- WHAT NEEDS TO BE DONE -
Each record below needs to be written out exactly as it appears.

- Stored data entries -
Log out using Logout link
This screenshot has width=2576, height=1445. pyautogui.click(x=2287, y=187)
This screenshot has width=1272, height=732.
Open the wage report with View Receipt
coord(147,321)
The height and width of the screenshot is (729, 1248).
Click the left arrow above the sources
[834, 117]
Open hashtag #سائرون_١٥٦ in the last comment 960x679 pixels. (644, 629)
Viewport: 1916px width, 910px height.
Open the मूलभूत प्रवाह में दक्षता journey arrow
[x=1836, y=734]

- SOLUTION TO THE PROBLEM -
Log out using Logout link
This screenshot has width=2576, height=1445. pyautogui.click(x=2287, y=187)
This screenshot has width=1272, height=732.
Open the wage report with View Receipt
coord(147,321)
The height and width of the screenshot is (729, 1248).
Click the left arrow above the sources
[834, 117]
Open hashtag #سائرون_١٥٦ in the last comment 960x679 pixels. (644, 629)
Viewport: 1916px width, 910px height.
Open the मूलभूत प्रवाह में दक्षता journey arrow
[x=1836, y=734]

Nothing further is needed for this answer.